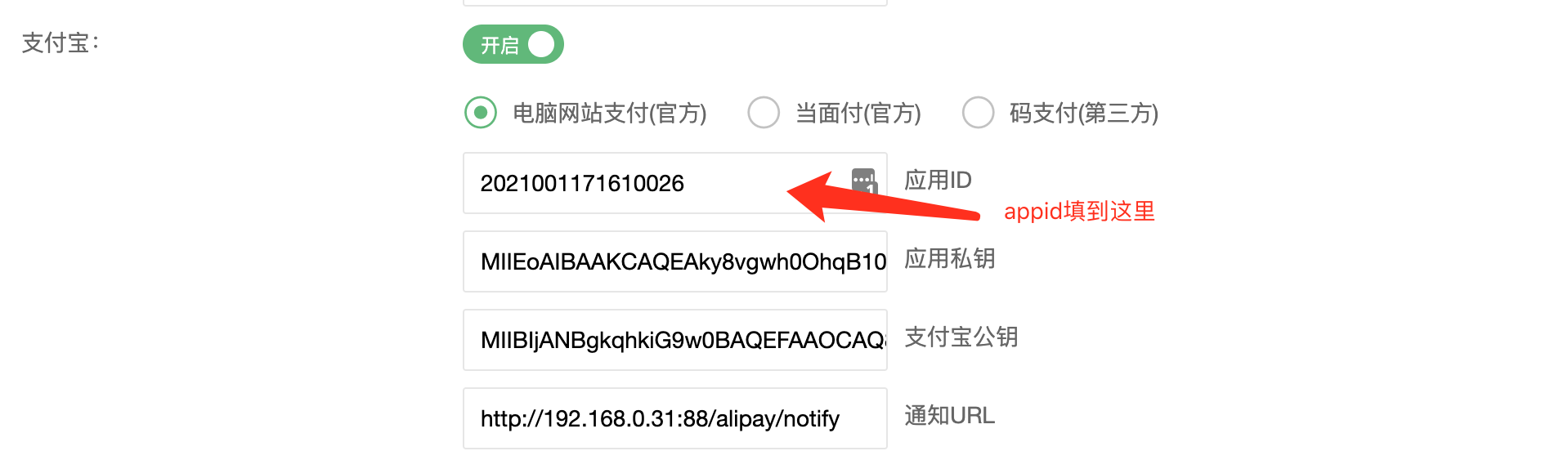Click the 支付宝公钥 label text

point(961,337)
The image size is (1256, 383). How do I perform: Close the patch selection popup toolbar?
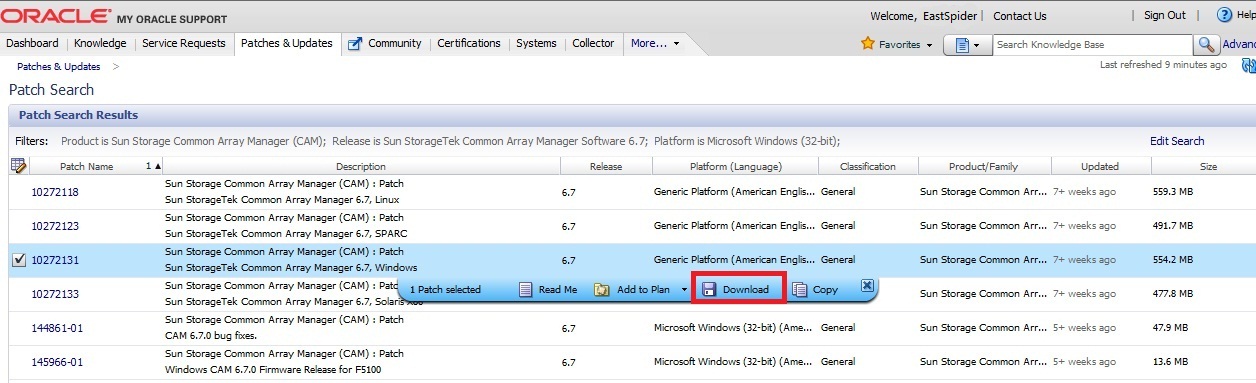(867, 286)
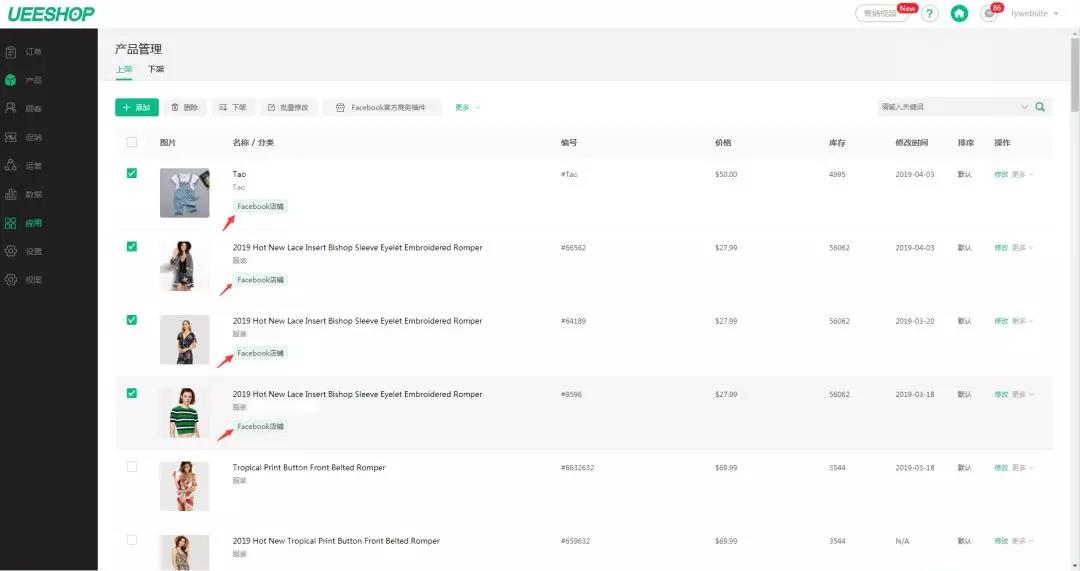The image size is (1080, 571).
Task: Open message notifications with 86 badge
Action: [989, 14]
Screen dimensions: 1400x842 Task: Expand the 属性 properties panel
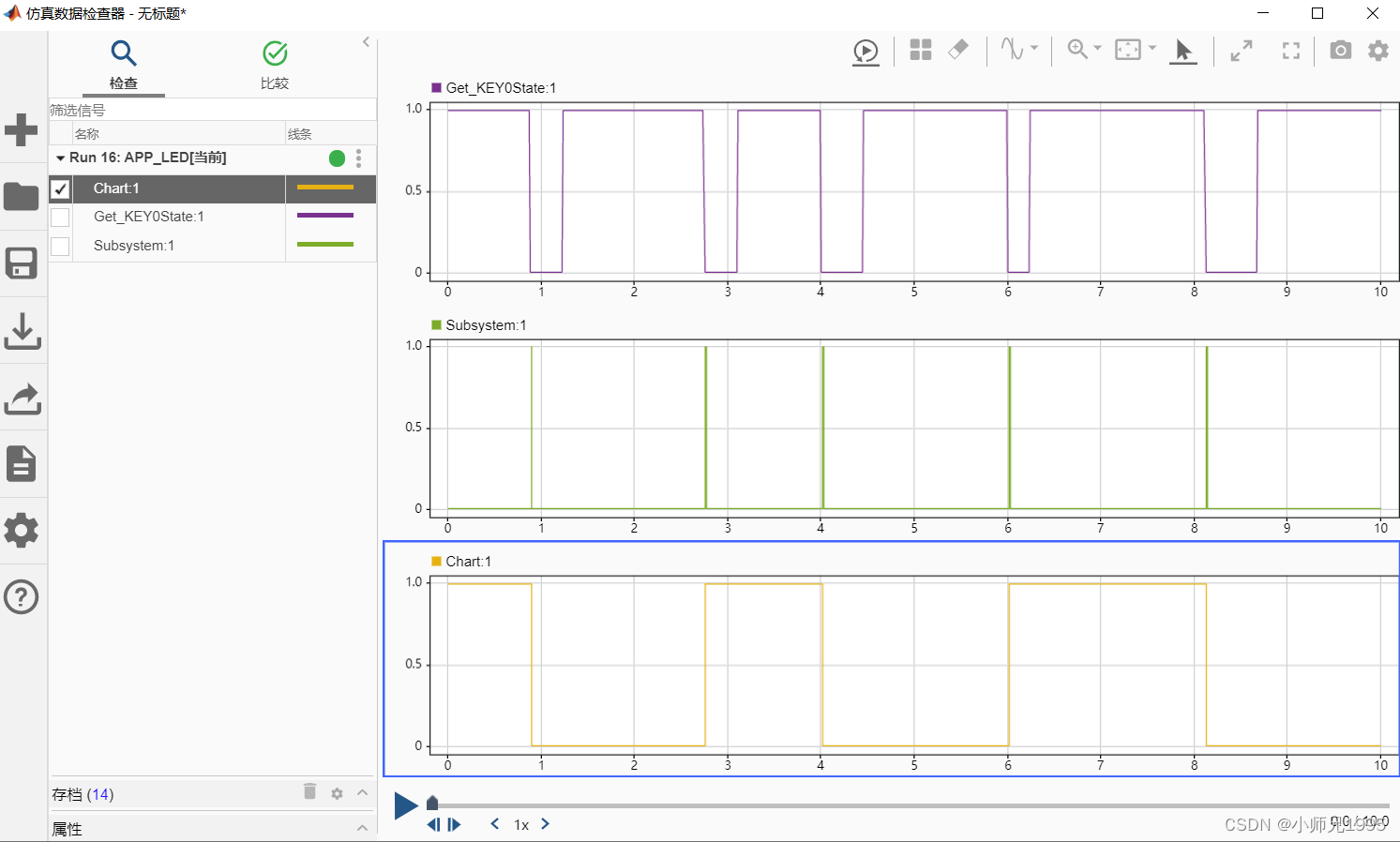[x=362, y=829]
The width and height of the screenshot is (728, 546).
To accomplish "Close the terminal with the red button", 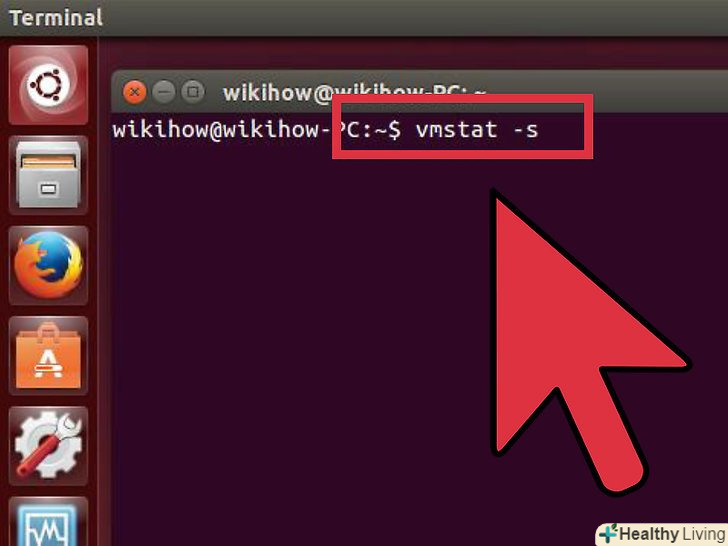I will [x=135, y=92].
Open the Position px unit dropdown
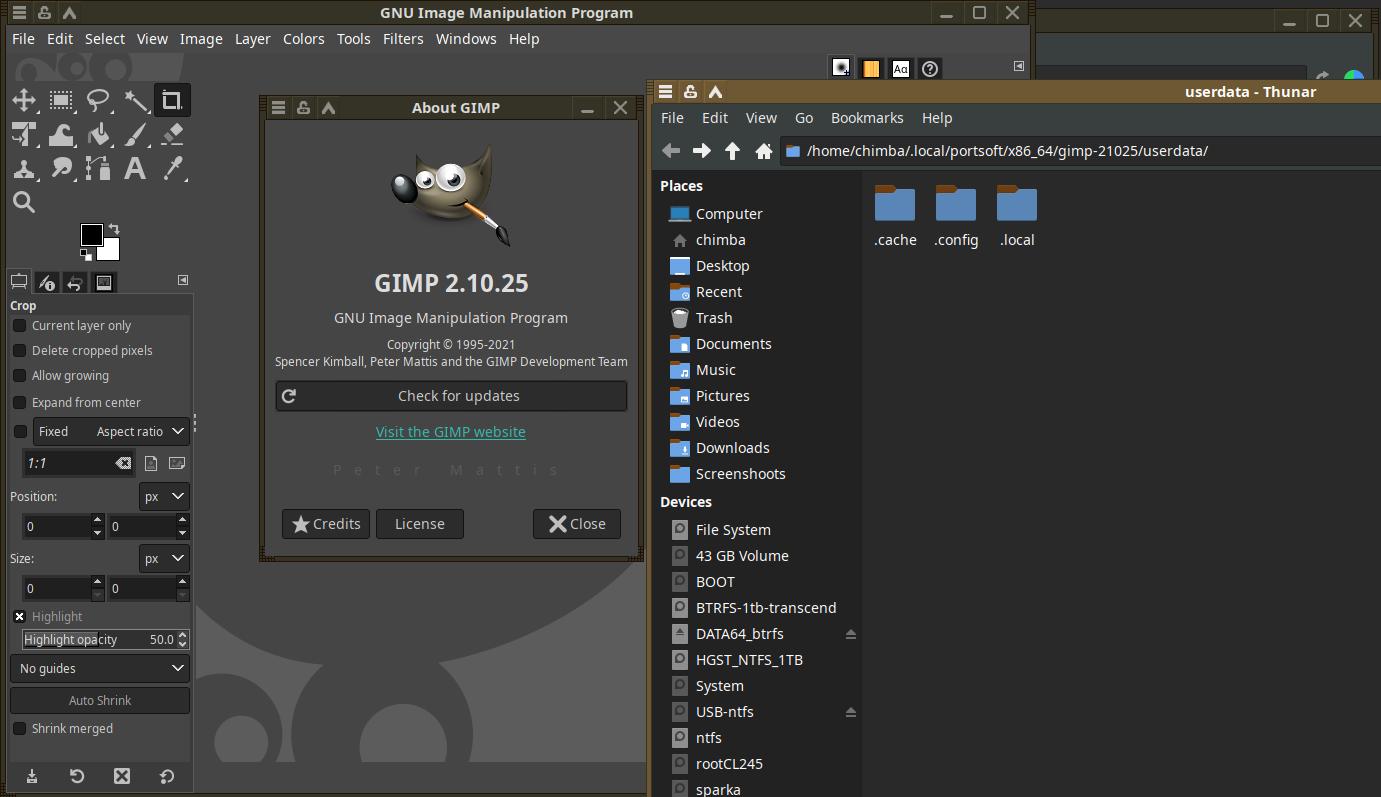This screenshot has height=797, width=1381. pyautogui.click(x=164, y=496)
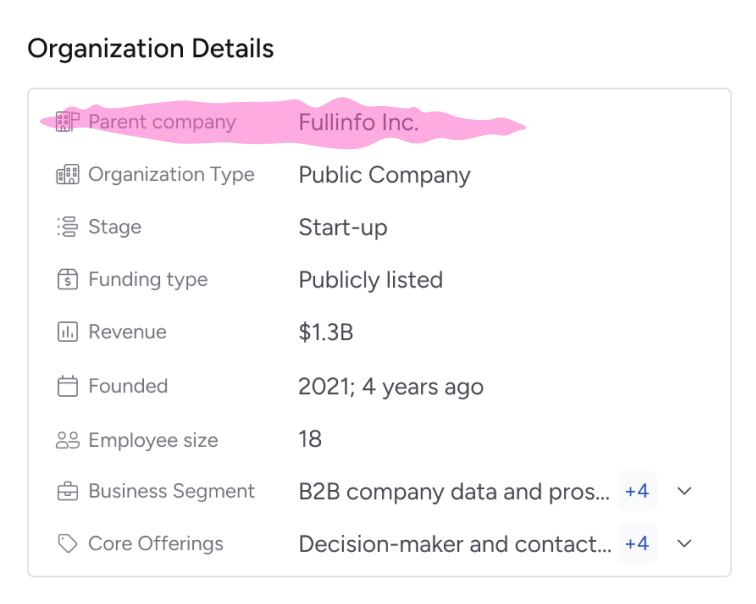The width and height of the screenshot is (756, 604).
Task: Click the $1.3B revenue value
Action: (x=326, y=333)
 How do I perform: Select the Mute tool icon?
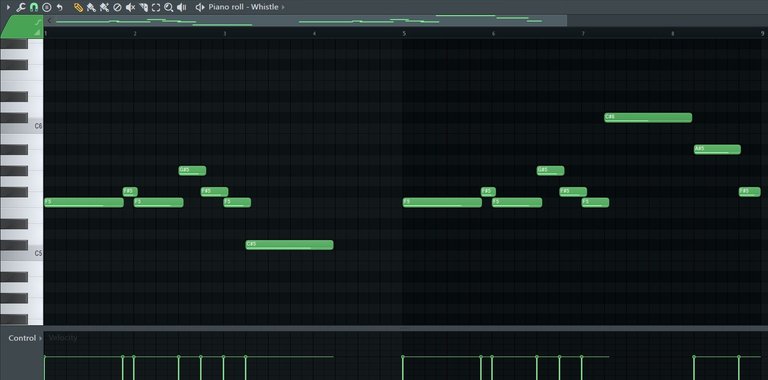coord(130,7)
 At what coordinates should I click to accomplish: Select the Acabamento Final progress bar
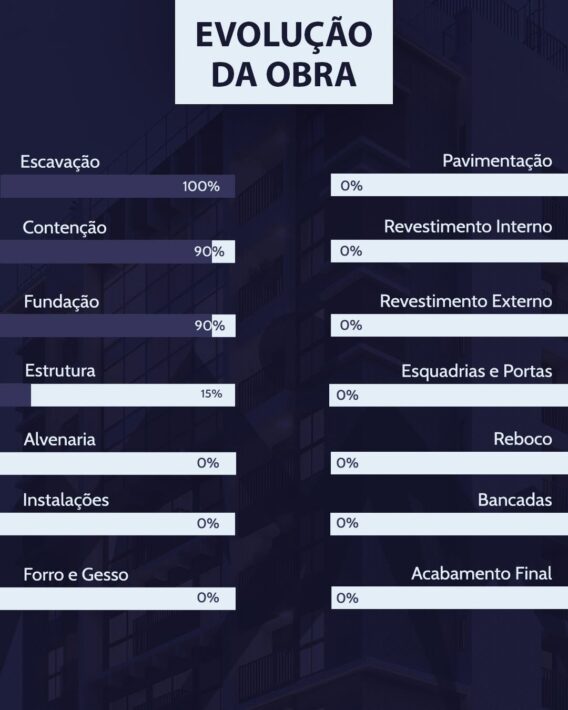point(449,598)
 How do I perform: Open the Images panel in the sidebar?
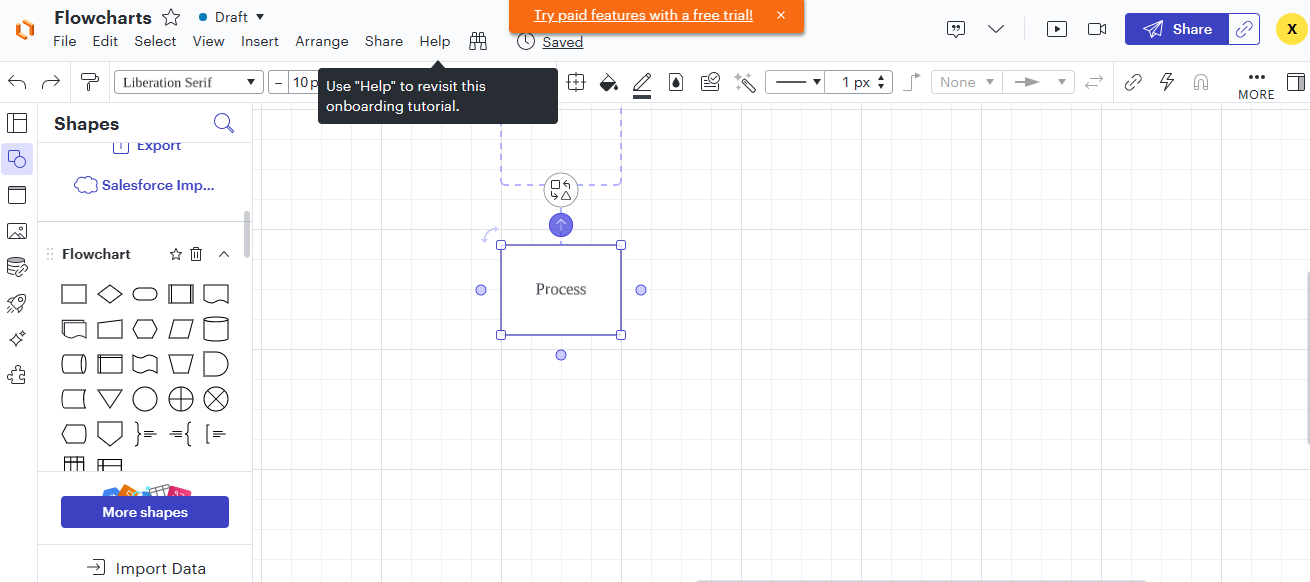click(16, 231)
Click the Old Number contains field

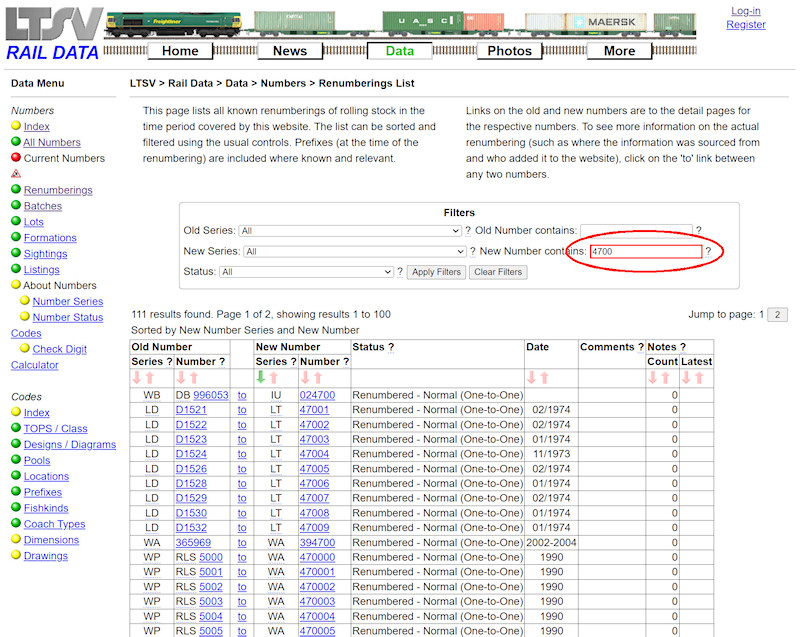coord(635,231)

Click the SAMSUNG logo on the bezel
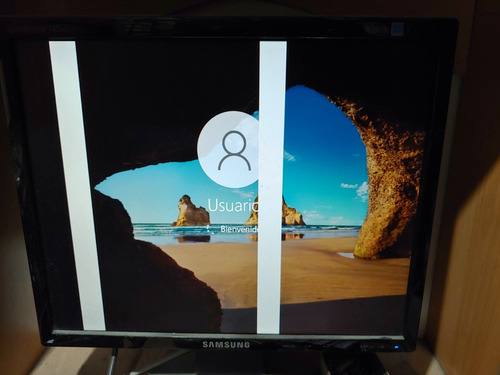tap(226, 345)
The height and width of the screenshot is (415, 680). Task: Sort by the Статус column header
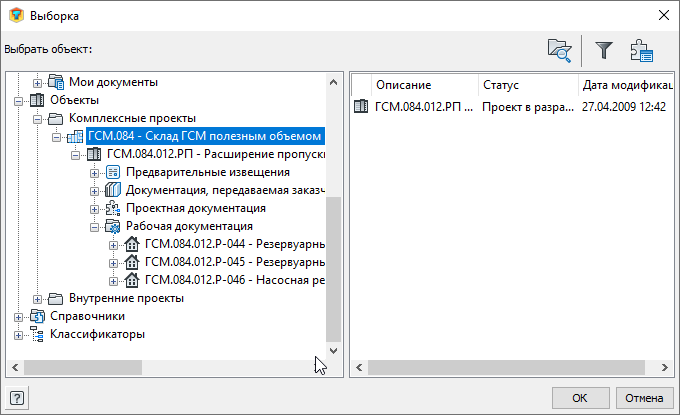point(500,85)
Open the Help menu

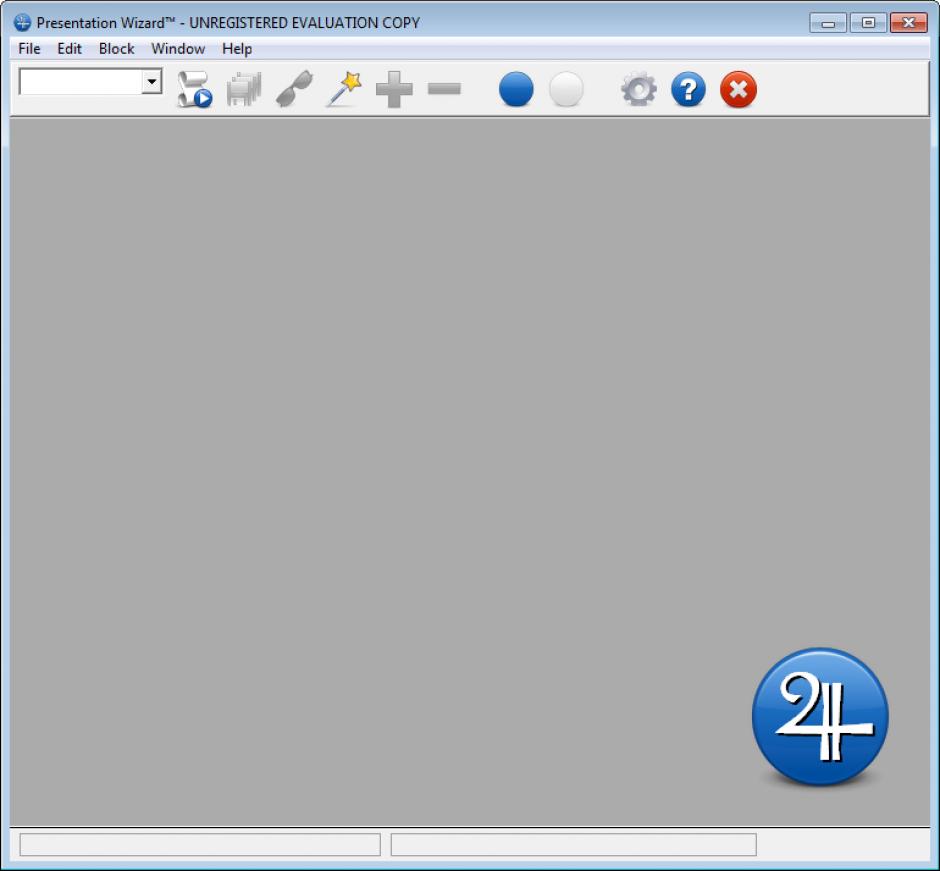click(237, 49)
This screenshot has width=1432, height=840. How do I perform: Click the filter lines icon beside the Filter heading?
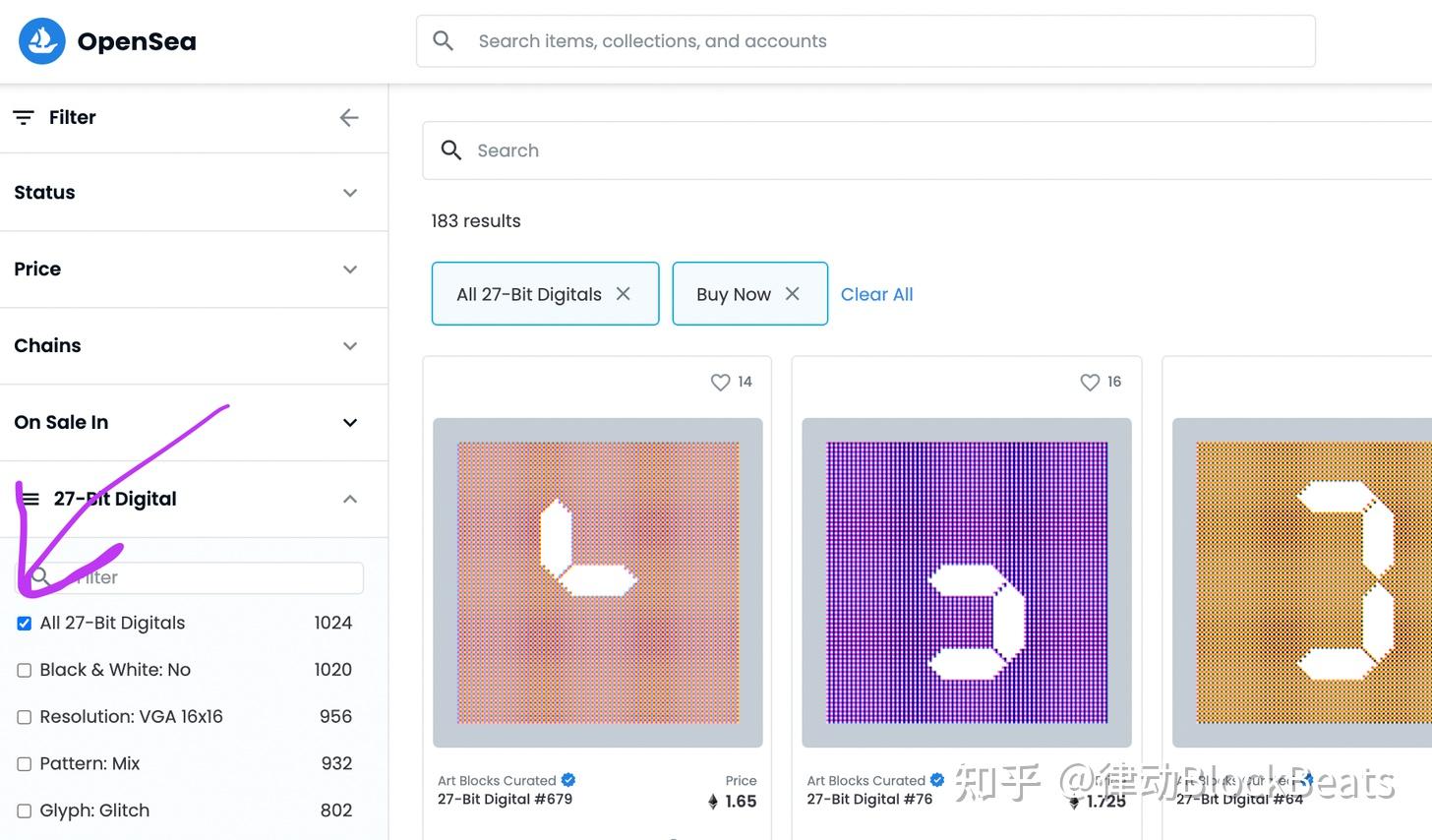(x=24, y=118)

━━━━━━━━━━

> WORK TASK:
The answer is the run of lines from the one with "Click the SAMSUNG logo on the bezel" through the final line of the data, copied exactly, and nothing else; no pictures.

> YOUR RESPONSE:
Click the SAMSUNG logo on the bezel
tap(226, 345)
The height and width of the screenshot is (415, 680). Task: Sort by the Статус column header
point(500,85)
Open the Help menu

click(237, 49)
This screenshot has width=1432, height=840. How do I perform: Click the filter lines icon beside the Filter heading?
(x=24, y=118)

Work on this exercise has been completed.